WRITTEN PROBLEM: Starting with the line that contains "You are a GUI" and going on through the line that contains "Action: coord(66,52)", swap "icon" for "button" and write those lines out again with nothing else changed. Leave the pictures out of your answer.

[start of RECORDS FOR THE EXERCISE]

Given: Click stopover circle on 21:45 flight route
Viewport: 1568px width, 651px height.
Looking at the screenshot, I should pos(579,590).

[end of RECORDS FOR THE EXERCISE]
[start of RECORDS FOR THE EXERCISE]

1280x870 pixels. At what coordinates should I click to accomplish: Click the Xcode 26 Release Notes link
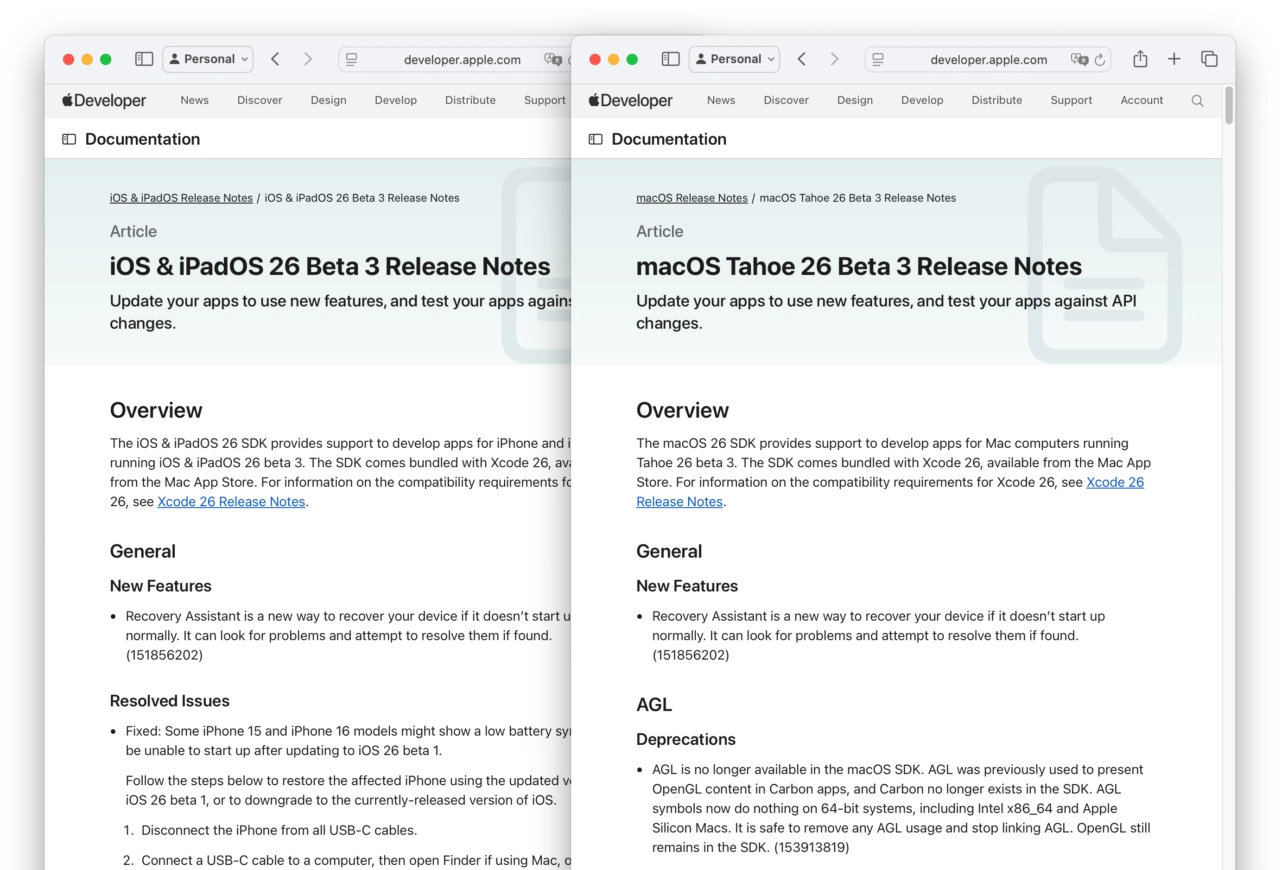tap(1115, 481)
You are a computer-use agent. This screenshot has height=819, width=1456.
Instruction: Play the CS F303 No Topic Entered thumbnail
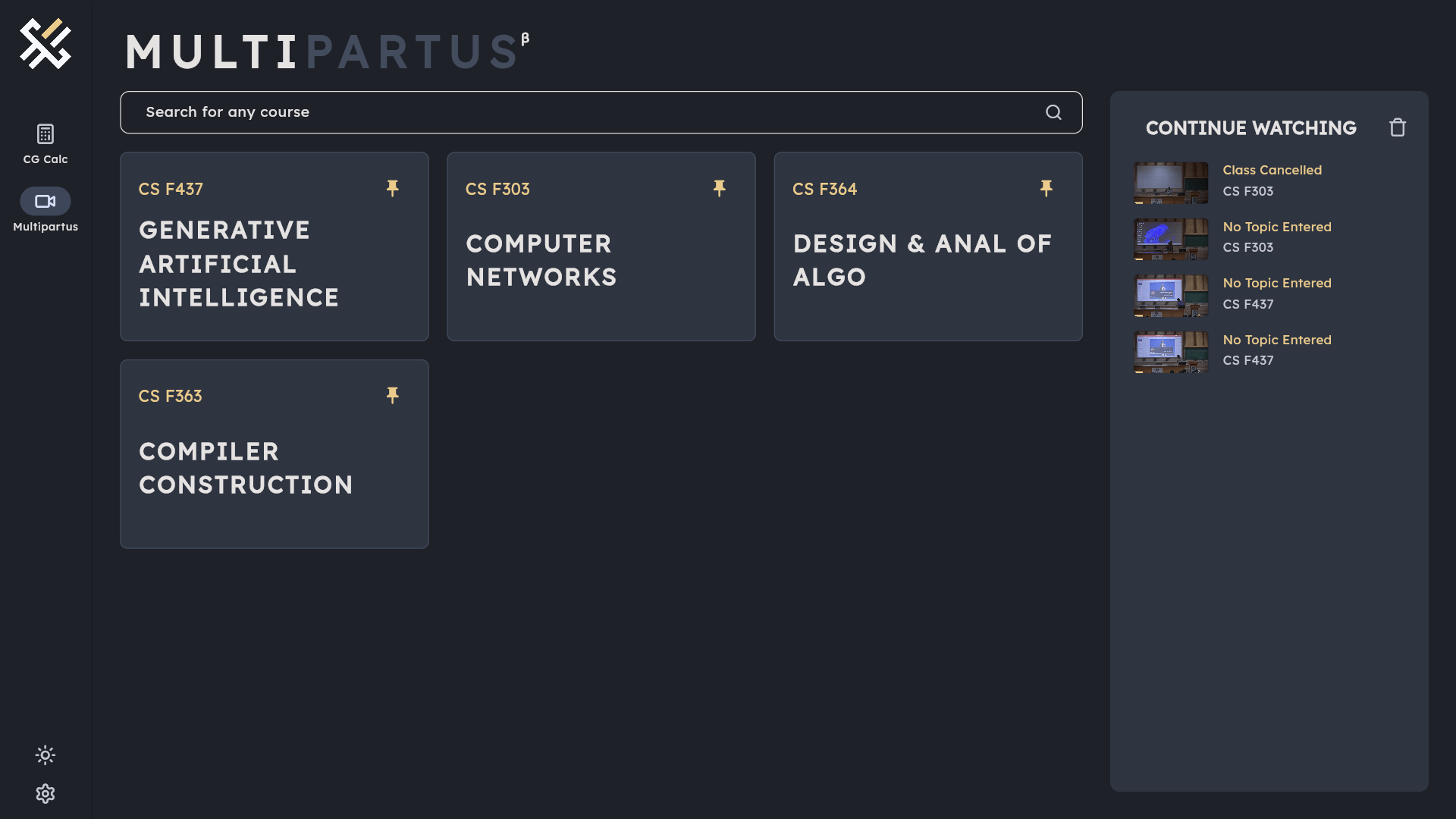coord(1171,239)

[end of RECORDS FOR THE EXERCISE]
[start of RECORDS FOR THE EXERCISE]

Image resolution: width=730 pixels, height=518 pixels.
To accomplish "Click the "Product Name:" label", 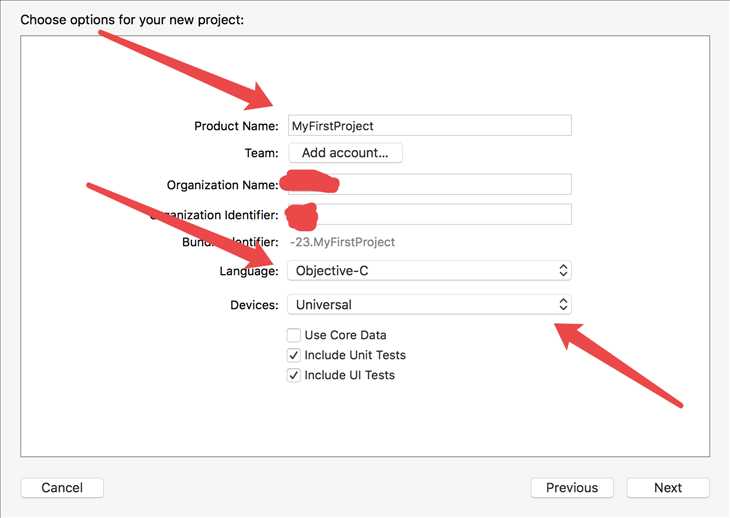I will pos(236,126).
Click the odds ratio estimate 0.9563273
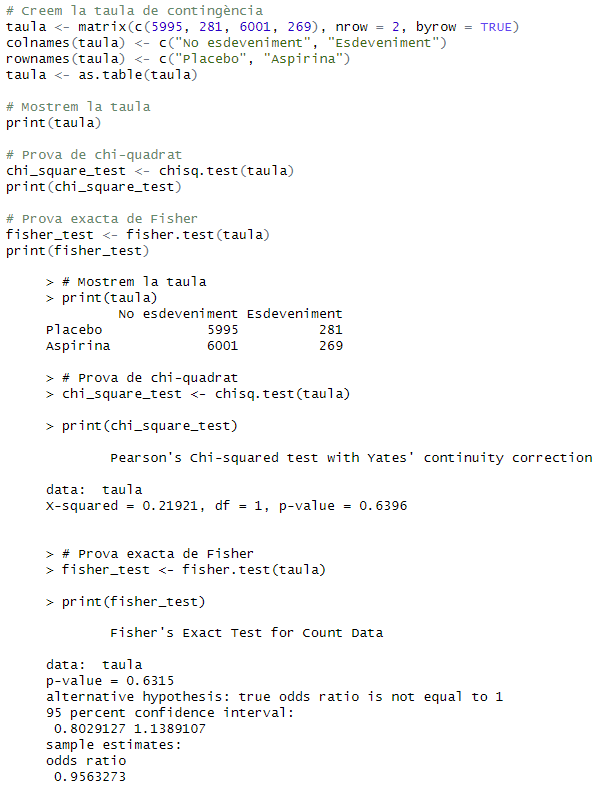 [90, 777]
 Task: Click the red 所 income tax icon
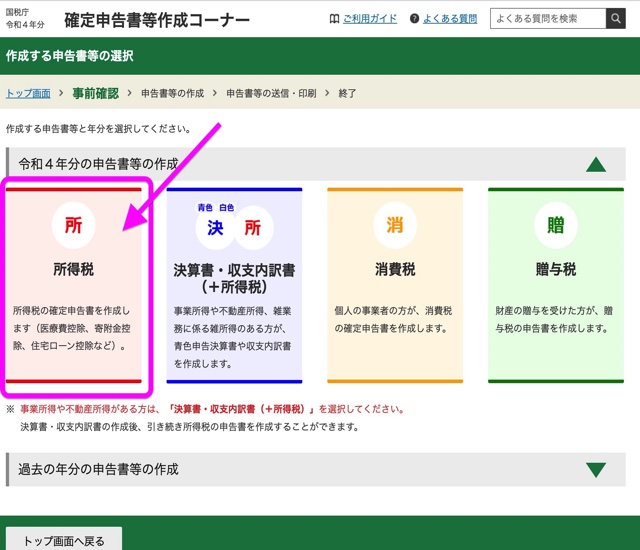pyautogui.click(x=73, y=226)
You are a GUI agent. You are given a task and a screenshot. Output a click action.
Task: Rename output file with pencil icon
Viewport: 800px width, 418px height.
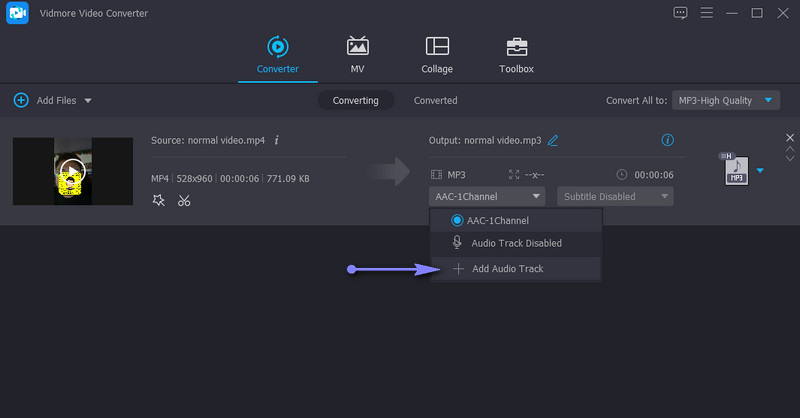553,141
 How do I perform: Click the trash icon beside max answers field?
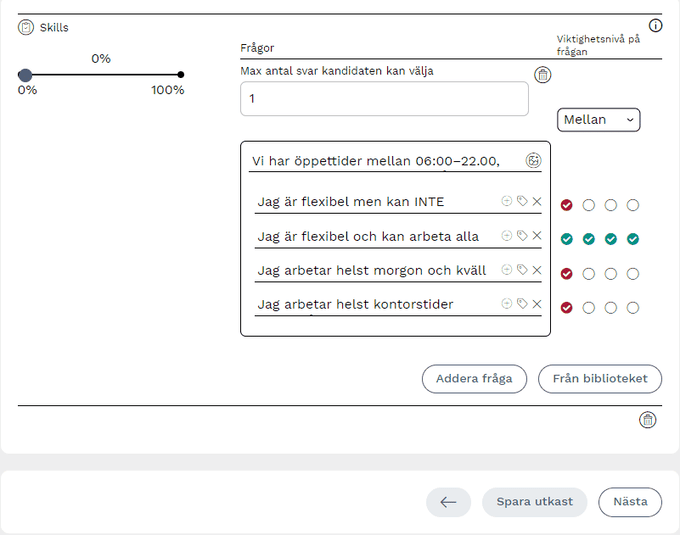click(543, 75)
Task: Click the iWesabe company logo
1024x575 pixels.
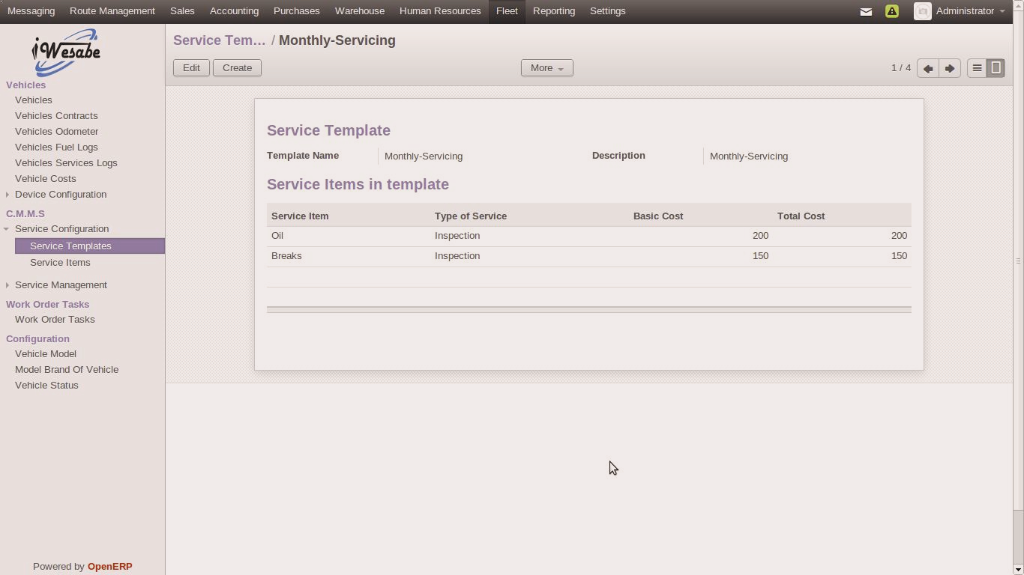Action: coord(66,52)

[end of RECORDS FOR THE EXERCISE]

COMPLETE RESPONSE:
You are a GUI agent. You are given a task and a screenshot. Output a click action.
Task: Rename output file with pencil button
Viewport: 800px width, 418px height.
553,141
 How do I perform: Click the trash button beside max answers field?
click(543, 75)
Task: Click the iWesabe company logo
1024x575 pixels.
Action: coord(66,52)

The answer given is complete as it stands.